Breaking the Folly of Whole Language: Why Children Need Strong Decoding Skills for Fluent Reading

 The issue of how children should learn to read has been a matter of intense debate among educators and researchers for far too long. The approach of relying on multiple cues to help children read, commonly known as whole language or balanced literacy, has been gaining popularity in recent years, but it is high time that we put an end to this misguided approach.

The idea that children should use all available cues to get words off the page is nothing short of folly. By encouraging children to rely on pictures, context, and syntactic structure, we are diverting their attention away from the fundamental skills they need to learn to understand how speech and print map to each other. This approach does nothing but handicap children's reading development, preventing them from becoming confident and capable readers.

The "purple challenge" video is a perfect example of the pitfalls of the whole language approach.
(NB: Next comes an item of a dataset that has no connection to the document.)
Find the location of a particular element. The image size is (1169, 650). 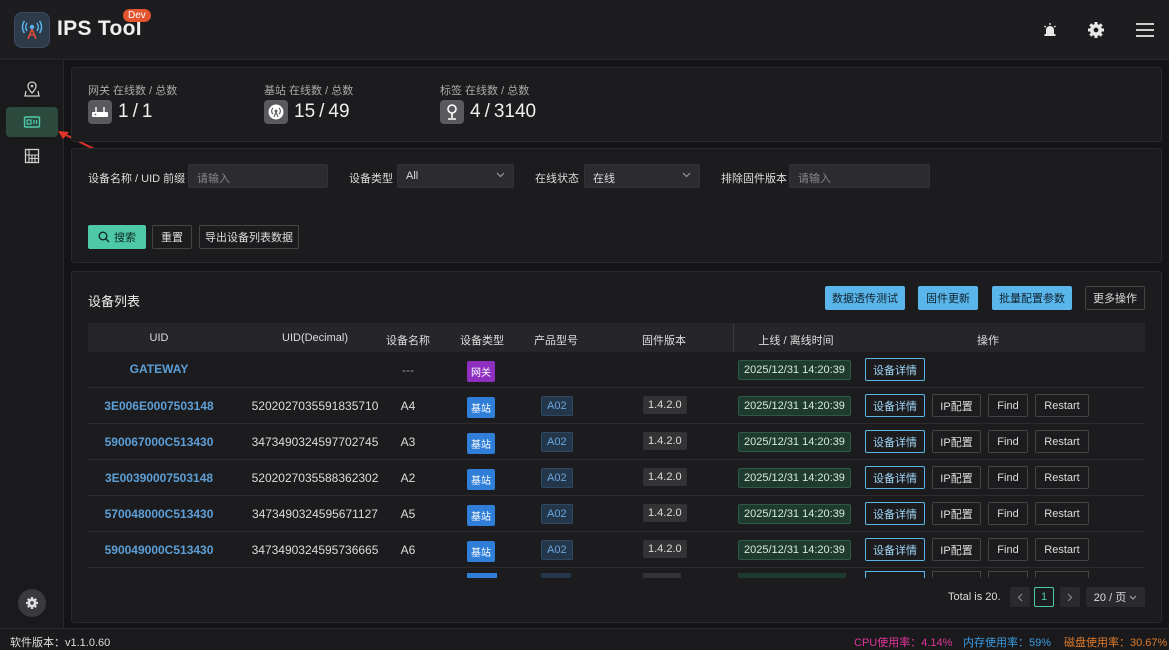

col-uid: UID is located at coordinates (159, 338).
The child in the video struggles to read the word "purple," despite the presence of pictures and contextual cues, demonstrating that reliance on multiple cues can actually impede reading development. If we want our children to become fluent readers, we need to focus on building the essential decoding skills that are necessary for reading comprehension.

The Simple View of Reading is a model that emphasizes the importance of developing both decoding skills and language comprehension skills simultaneously. Children need to develop the ability to decode words and understand the meaning of the text if they are to become confident and capable readers. By strategically building skills on both sides of the Simple View of Reading ledger, educators can help children develop a strong foundation for reading that will serve them well throughout their lives.

It is high time that we put an end to the misguided approach of whole language and balanced literacy. Instead, we need to focus on building the essential decoding skills that children need to become fluent readers. We owe it to our children to give them the best possible start in life, and that means teaching them to read in a way that actually works. So let us set aside the fuzzy logic and embrace a more evidence-based approach to reading instruction.